Chapter 7 - Stranger on the Shore

The ocean stirred near the village harbor, calm at first—then fractured by a dark, massive silhouette beneath the waves.

When the shape breached the surface, villagers froze mid-task. A figure emerged, nearly four and a half meters tall, dragging something grotesquely large behind him. A tiger shark—no, a sea king. Its head had been caved in, torn open around the eye socket like a burst melon.

Gasps echoed across the docks. Men stumbled back. Children clutched at their mothers. A few even ran.

Then the giant dropped the carcass onto the wooden pier with a wet, bone-shaking thud.

"I'm looking for information," he said, voice calm and even. "This one's for you."

The villagers hesitated.

"Newspaper," he added, holding out one thick-fingered hand. "That's all I ask."

They scrambled.

Within minutes, a copy of the most recent World Times was in his hands. He stood there silently, flipping through the pages, brows furrowed.

It wasn't the pirate era anymore. That much was clear. The seas weren't ruled by chaotic ambition—they were defined by raw, concentrated power. Men and women had turned themselves into weapons. Monsters walked openly.

And among the headlines, one name stood out like blood across white cloth: Rocks D. Xebec.

A grin tugged at the corners of his lips. Then came the laughter—low, rough, rolling out of his chest like thunder shaking the ground.

The villagers flinched.

But there was no malice behind it. Only joy.

"Perfect," he muttered. "No shortage of giants to climb."

He turned back to the villagers, holding up a hand in thanks. "For the paper—and your caution—you'll eat well. That beast has enough meat for the whole village. A year's worth, if you cut it right."

Their fear began to shift. The monster they thought had come to claim them had instead brought food. Some still kept their distance, but a few approached. Curiosity won over fear.
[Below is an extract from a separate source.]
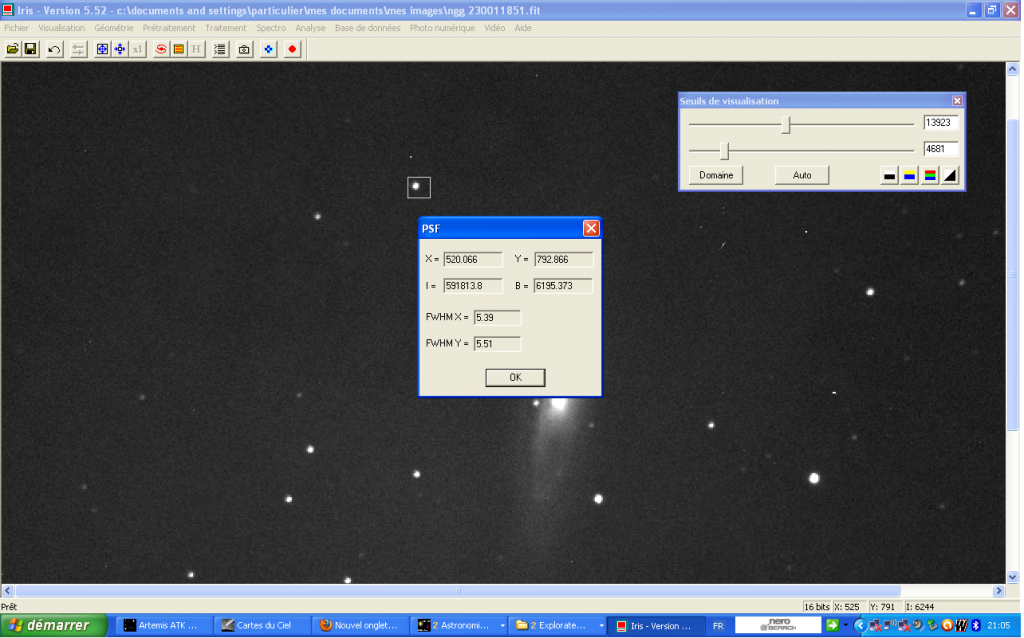Viewport: 1024px width, 638px height.
Task: Open a new image file
Action: tap(13, 49)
Within hours, they invited him to stay—just temporarily, in case pirates came. No one argued.

The next morning, he made his way into the forest, found the thickest tree he could, and brought it down with a single Haki-clad strike. The impact echoed through the hills. A few villagers followed him, unsure of his intent, until he pointed to the clearing and said one word:

"House."

They watched him work. It wasn't pretty, but it was fast—brute efficiency born from years of survival. By sundown, he had raised a sturdy, if uneven, shelter. He didn't plan to stay long. Just long enough to recover, observe the world, and prepare for what came next.

The call came sooner than expected.

A pirate ship approached just two days later.
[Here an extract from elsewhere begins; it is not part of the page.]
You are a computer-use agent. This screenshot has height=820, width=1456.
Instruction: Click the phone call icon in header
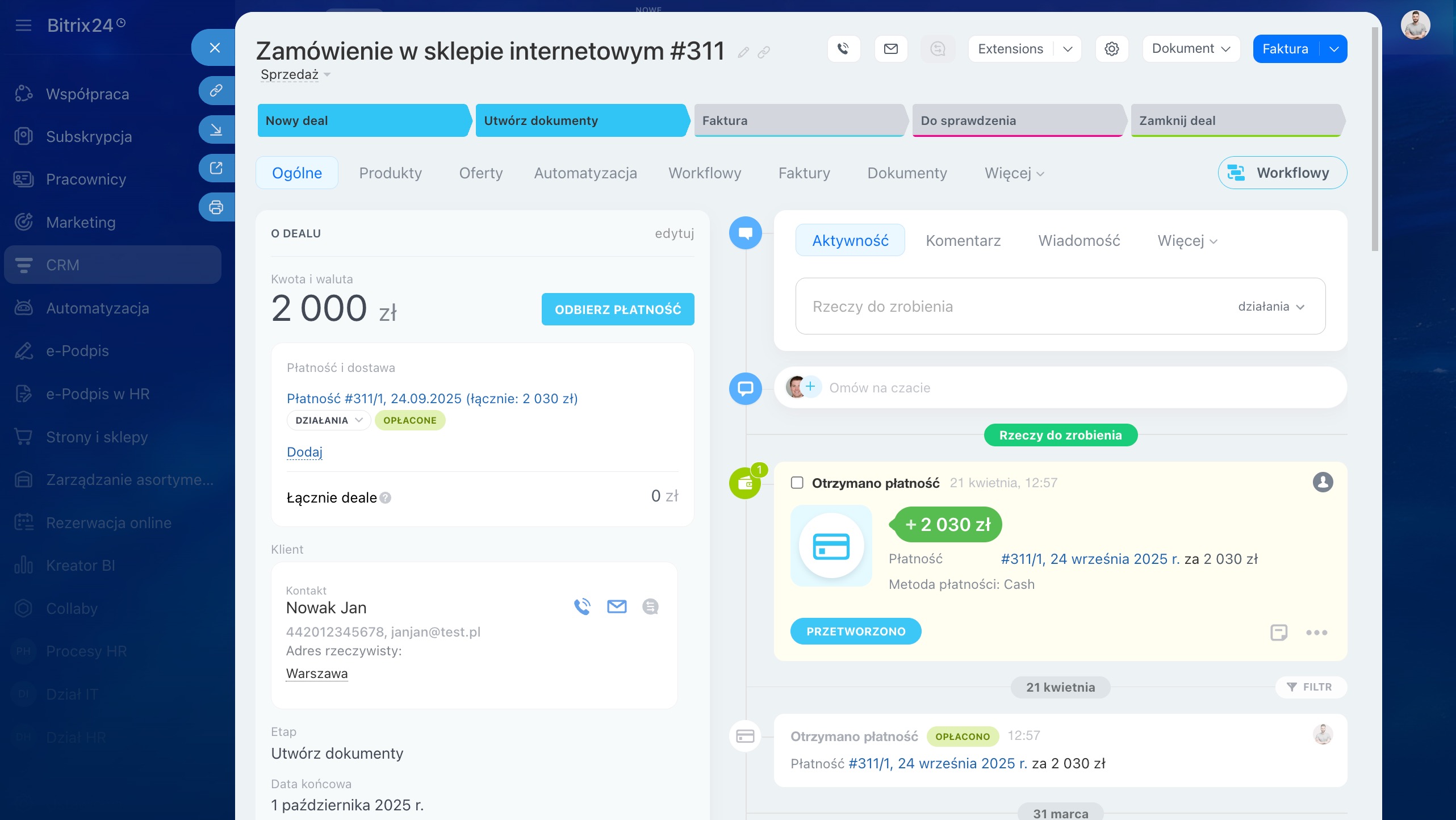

The villagers came running.

"They're armed," one warned. "Maybe thirty of them. All armed to the teeth."

The giant didn't blink.

"I'll handle it."

He kicked off the earth. The ground cracked beneath his feet, and he landed on the shore in a single thunderous step, sending sand and seawater scattering.

The pirates approached, expecting resistance—but not this.
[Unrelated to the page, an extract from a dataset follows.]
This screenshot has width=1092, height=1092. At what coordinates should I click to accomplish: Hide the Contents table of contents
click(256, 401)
The first wave didn't land a punch. The giant's movements were too fast, his footwork too clean. He ducked, sidestepped, knocked men out cold with open-palm blows that crumpled steel like paper.

One pirate, stronger than the rest, coated his fists in Armament Haki. He came in hard, yelling, swinging with practiced fury.

The giant met his attack with a punch of his own—one cloaked in dense, iron-colored Haki. Their fists collided, and the pirate staggered back, stunned. It wasn't just strength. It was weight. Pressure. His own Haki cracked on impact.

More came. The fight stretched into chaos—blades, pistols, screams.

But one by one, they fell.

Even the pirate captain, who in the desperation of battle broke through his limits and awakened Observation Haki, was undone. For a moment, he thought he had the upper hand—until a barrage of heavy blows struck his torso like falling iron slabs. His will wavered. His body refused to rise.

The last thing he saw was the stranger's eyes—calm, steady, and unshakable.

The battle was over.

The villagers stood in silence on the cliffs, watching as the giant dusted himself off and returned without a scratch. They had taken in a guardian—and perhaps something more.